---- SUPPLIED PASSAGE

Several tips for visualizing matrices

Nov 07, 2023

Continuing my review of charts that were spammed to my inbox, today I look at the following visualization of a matrix of numbers:

The matrix shows pairwise correlations between the returns of 16 investment asset classes. Correlation is a number between -1 and 1. It is a symmetric scale around 0. It embeds two dimensions: the magnitude of the correlation, and its direction (positive or negative).

The correlation matrix is a special type of matrix: a bit easier to deal with as the data already come “standardized”. As with the other charts in this series, there is a good number of errors in the chart's execution.

I’ll leave the details maybe for a future post. Just check two key properties of a correlation matrix: the diagonal consisting of self-correlations should contain all 1s; and the matrix should be symmetric across that diagonal.

***

For this post, I want to cover nuances of visualizing matrices. The chart designer knows exactly what the message of the chart is - that the asset class called "art" is attractive because it has little correlation with other popular asset classes. Regardless of the chart's errors, it’s hard for the reader to find the message in the matrix shown above.

That's because the specific data carrying the message sit in the bottom row (and the rightmost column). The cells in this row (and column) has a light purple color, which has been co-opted by the even lighter gray color used for the diagonal cells. These diagonal cells pop out of the chart despite being the least informative (they have the same values for all correlation matrices!)

***

Several tactics can be deployed to push the message to the fore.

First, let's bring the key data to the prime location on the chart - this is the top row and left column (for cultures which read top to bottom, left to right).

For all the drafts in this post, I have dropped the text descriptions of the asset classes, and replaced them with numbers so that it's easier to follow the changes. (For those who're paying attention, I also edited the data to make the matrix symmetric.)

Second, let's look at the color choice. Here, the designer made a wise choice of restricting the number of color levels to three (dark, medium and light). I retained that decision in the above revision - actually, I used four colors but there are no values in one of the four sections, therefore, effectively, only three colors appear. But let's look at what happens when the number of color levels is increased.

The more levels of color, the more strain it puts on our processing... with little reward.

Third, and most importantly, the order of the categories affects perception majorly. I have no idea what the designer used as the sorting criterion. In step one of the fix, I moved the art category to the front but left all the other categories in the original order.

The next chart has the asset classes organized from lowest to highest average correlation. Conveniently, using this sorting metric leaves the art category in its prime spot.

Notice that the appearance has completely changed. The new version brings out clusters in the data much more effectively. Most of the assets in the bottom of the chart have high correlation with each other.

--------
---- PROVIDED INFORMATION

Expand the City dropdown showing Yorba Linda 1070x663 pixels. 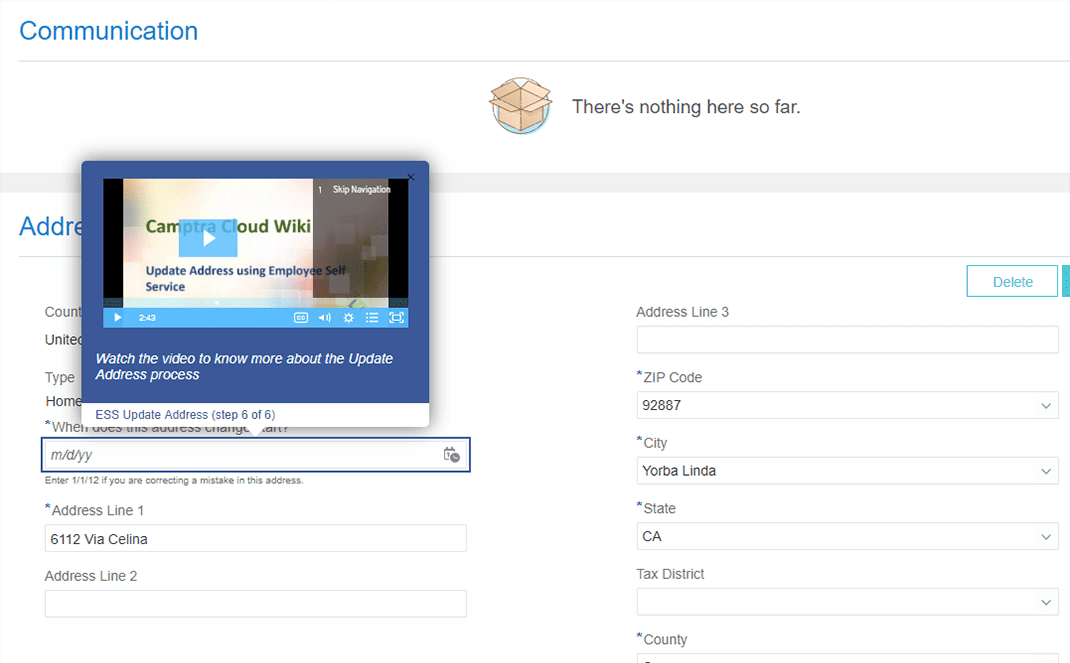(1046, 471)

--------
---- PROVIDED INFORMATION

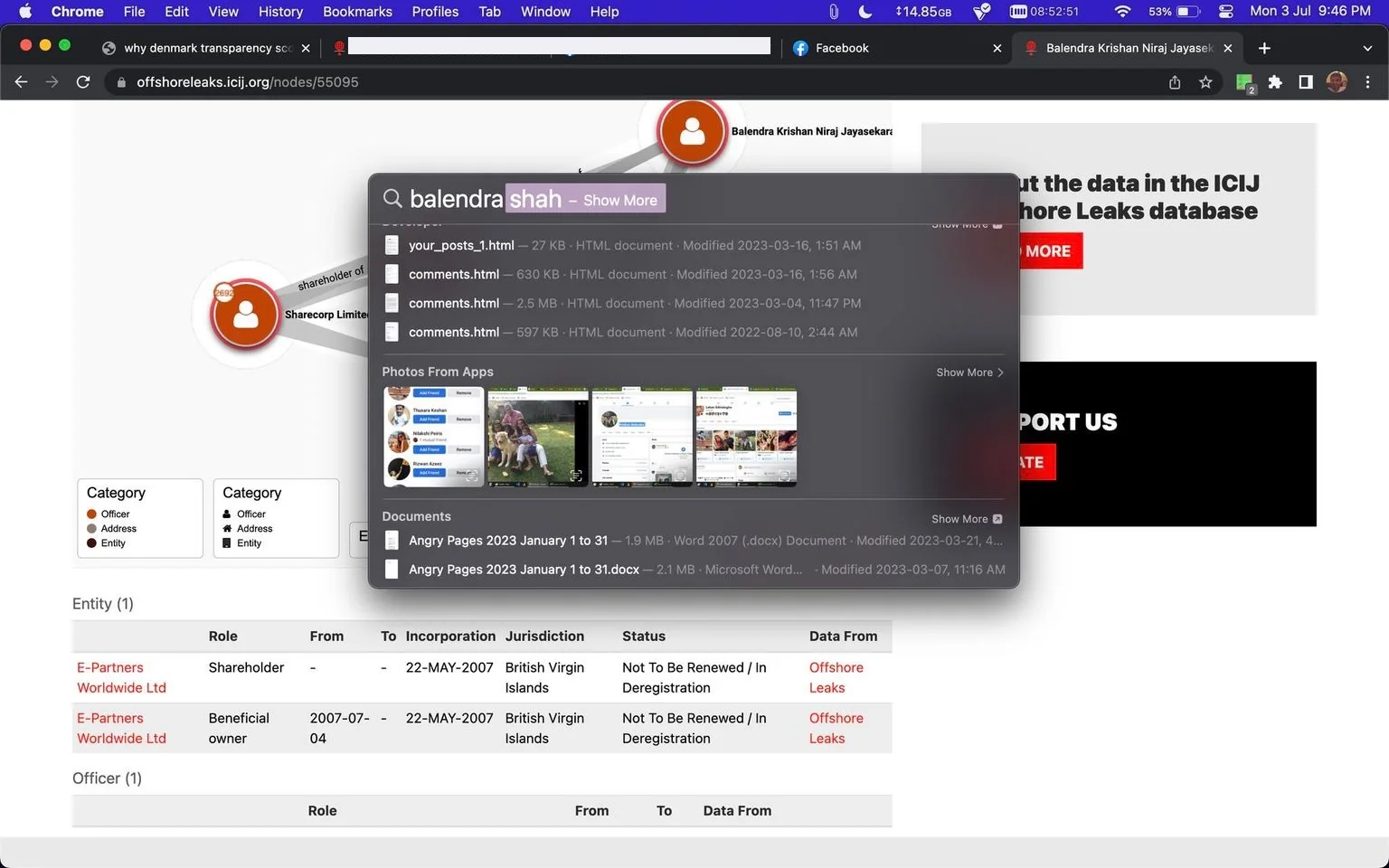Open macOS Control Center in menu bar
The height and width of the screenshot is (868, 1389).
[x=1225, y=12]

--------

• [YOUR GOAL]: From the post on visualizing matrices, extract the passage between "Continuing my review" and "across that diagonal.", inclusive, copying it word for word.

• [RESULT OF THE TASK]:
Continuing my review of charts that were spammed to my inbox, today I look at the following visualization of a matrix of numbers:

The matrix shows pairwise correlations between the returns of 16 investment asset classes. Correlation is a number between -1 and 1. It is a symmetric scale around 0. It embeds two dimensions: the magnitude of the correlation, and its direction (positive or negative).

The correlation matrix is a special type of matrix: a bit easier to deal with as the data already come “standardized”. As with the other charts in this series, there is a good number of errors in the chart's execution.

I’ll leave the details maybe for a future post. Just check two key properties of a correlation matrix: the diagonal consisting of self-correlations should contain all 1s; and the matrix should be symmetric across that diagonal.